I believe if you cast them to character pointers you can do pointer
arithmetic on any pointers. You could also cast to intptr_t. That's
what my intention was.

> The standard imposes few limitations on what the implementation may
> chose for alignment rules. There is no explicit requirement that
> "Implementation alignment requirements" force object to be at their
> minimum alignment requirement. Also, the phrase "Implementation
> alignment requirements might cause two adjacent members not to be
> allocated immediately after each other;" is written in a permissive
> manner, not restrictive, and contains no solid constraints on the
> implementation (it contains no MUST or SHALL, or even a SHOULD), but
> to me seems more an explanatory comment warning the programmer that
> they should NOT make the assumption that elements are packed next to
> each other.

This is true, I admit the most shakey part of the argument is the
rather liberal interpretation of the standard with regards to
structure padding. Its true that it doesn't say you cannot add
padding for other reasons.

It would be nice if the standard offered more clarity on this subject.
Casting through unions is a popular and useful technique.

Gerhard Fiedler

unread,

Jan 15, 2013, 12:29:41 AM1/15/13

to

On 2013-01-13 20:23:37, in comp.lang.c++.moderated fmatthew5876 wrote:

>> AIUI, proving that the addresses are the same doesn't prove that we
>> can read and write interchangeably. Couldn't it be that the
>> compiler assumes (based on the standard) that this is not possible
>> and uses some optimizations that only work if the assumption is
>> correct?
>>
> But would that not violate the fact that if two pointers of the same
> type point to the same object then they alias the same address?

I don't understand what would violate that fact. AIUI, a fact is that
the C++ standard doesn't guarantee any specific behavior for reading a
union member other than the one that was last written to. And AIUI the
compiler is free to perform optimizations that are based on the
assumption that you don't read a union member other than the last
written to. No?

>> IMO, what you're trying to prove here is that a struct with
>> multiple members of the same type has the same size (and therefore
>> alignment) as an array. That's something quite different than what
>> you state in this phrase.
>>
> If the struct and array were the same size and alignment, would it
> not then prove that the 2 members of the union can be used
> interchangeably?

Not AIUI -- see the argument about possible optimizations that the
compiler may use.
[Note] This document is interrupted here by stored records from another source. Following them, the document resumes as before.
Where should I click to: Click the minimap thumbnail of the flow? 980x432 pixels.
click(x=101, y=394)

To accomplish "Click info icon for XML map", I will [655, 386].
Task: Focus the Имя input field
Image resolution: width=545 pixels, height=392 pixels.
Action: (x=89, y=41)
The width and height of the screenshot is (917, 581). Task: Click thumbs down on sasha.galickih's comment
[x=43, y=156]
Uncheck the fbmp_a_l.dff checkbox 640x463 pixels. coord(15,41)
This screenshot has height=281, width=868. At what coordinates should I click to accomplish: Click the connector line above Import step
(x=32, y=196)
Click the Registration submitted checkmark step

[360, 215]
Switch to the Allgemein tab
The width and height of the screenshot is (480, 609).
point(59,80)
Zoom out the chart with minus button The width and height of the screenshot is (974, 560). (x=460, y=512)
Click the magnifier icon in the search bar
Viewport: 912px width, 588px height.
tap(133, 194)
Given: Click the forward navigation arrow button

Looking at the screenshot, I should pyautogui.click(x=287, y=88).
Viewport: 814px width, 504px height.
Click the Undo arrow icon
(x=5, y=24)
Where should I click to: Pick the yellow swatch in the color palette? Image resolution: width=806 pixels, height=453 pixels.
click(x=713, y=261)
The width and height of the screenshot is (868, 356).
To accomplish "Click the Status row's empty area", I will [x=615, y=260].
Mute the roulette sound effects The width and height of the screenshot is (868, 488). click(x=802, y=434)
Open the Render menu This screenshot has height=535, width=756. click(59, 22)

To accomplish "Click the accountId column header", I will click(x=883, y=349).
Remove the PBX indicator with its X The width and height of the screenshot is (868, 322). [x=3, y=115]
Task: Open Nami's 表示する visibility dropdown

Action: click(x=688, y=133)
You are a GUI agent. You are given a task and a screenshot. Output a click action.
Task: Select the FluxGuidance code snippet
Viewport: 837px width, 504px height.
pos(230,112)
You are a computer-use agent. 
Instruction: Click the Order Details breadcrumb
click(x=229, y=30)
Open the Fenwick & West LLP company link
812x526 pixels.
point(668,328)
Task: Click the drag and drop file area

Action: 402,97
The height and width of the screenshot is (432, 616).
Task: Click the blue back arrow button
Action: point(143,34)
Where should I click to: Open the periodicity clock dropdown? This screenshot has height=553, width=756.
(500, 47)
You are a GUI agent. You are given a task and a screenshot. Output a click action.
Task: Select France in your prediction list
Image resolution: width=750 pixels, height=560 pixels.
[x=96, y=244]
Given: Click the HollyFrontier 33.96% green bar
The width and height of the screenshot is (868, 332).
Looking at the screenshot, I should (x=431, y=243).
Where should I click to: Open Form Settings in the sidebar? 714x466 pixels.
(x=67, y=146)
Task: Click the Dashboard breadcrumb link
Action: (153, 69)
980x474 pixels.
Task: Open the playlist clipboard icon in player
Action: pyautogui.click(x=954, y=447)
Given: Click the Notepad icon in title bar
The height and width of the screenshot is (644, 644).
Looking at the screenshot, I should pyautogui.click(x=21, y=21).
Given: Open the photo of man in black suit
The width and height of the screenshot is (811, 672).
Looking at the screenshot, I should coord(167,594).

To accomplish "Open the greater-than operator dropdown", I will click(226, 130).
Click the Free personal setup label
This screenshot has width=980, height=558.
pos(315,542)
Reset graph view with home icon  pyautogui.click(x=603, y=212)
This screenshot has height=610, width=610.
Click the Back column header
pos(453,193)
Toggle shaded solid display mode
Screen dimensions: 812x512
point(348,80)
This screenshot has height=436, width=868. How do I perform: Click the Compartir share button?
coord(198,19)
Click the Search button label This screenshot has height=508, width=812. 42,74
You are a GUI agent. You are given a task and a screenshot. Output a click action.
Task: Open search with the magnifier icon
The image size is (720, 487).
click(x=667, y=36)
I don't have any example at hand, but compiler
optimizations are so many that probably nobody knows them all for all
common compilers, and IMO it's best not to assume that the compiler
will behave in a given way unless that's defined by the standard or
the compiler docs.

>> Couldn't it be that aligning the objects as required by an array is
>> suboptimal, and in the array the compiler aligns them suboptimally
>> because that is required by the standard, but follows the
>> "alignment requirements" for optimal alignment of the given
>> platform for the struct case (because it can, according to the
>> standard, in the way I understand this)?
>
> While this idea of suboptimal alignment may be possible in theory
> why would any compiler choose to make arrays sub optimal? Arrays are
> the bread and butter of anyone trying to write high performance
> cache friendly code.

Because with arrays, the compiler doesn't really have a choice. Assume
T to be char[7]. It has a size of 7. An array of these things will
have them placed at intervals of 7. If best alignment requires an
alignment of, say, 8, this can be used with a struct, but not with an
array. Am I missing something?

(FWIW, it seems that if you are writing high performance code on such
a platform, you better avoid arrays of such types. Even if you only
need 7 bytes in your T, it may be advantageous to make it 8 bytes
wide.)

Gerhard

fmatthew5876

unread,

Jan 15, 2013, 3:04:43 PM1/15/13

to

{ Reformatted; please limit your lines to 70 characters. -mod }

> I don't understand what would violate that fact. AIUI, a fact is
> that the C++ standard doesn't guarantee any specific behavior for
> reading a union member other than the one that was last written
> to. And AIUI the

It doesn't guarantee any behavior sure, but does it guarantee
undefined behavior even if the addresses match?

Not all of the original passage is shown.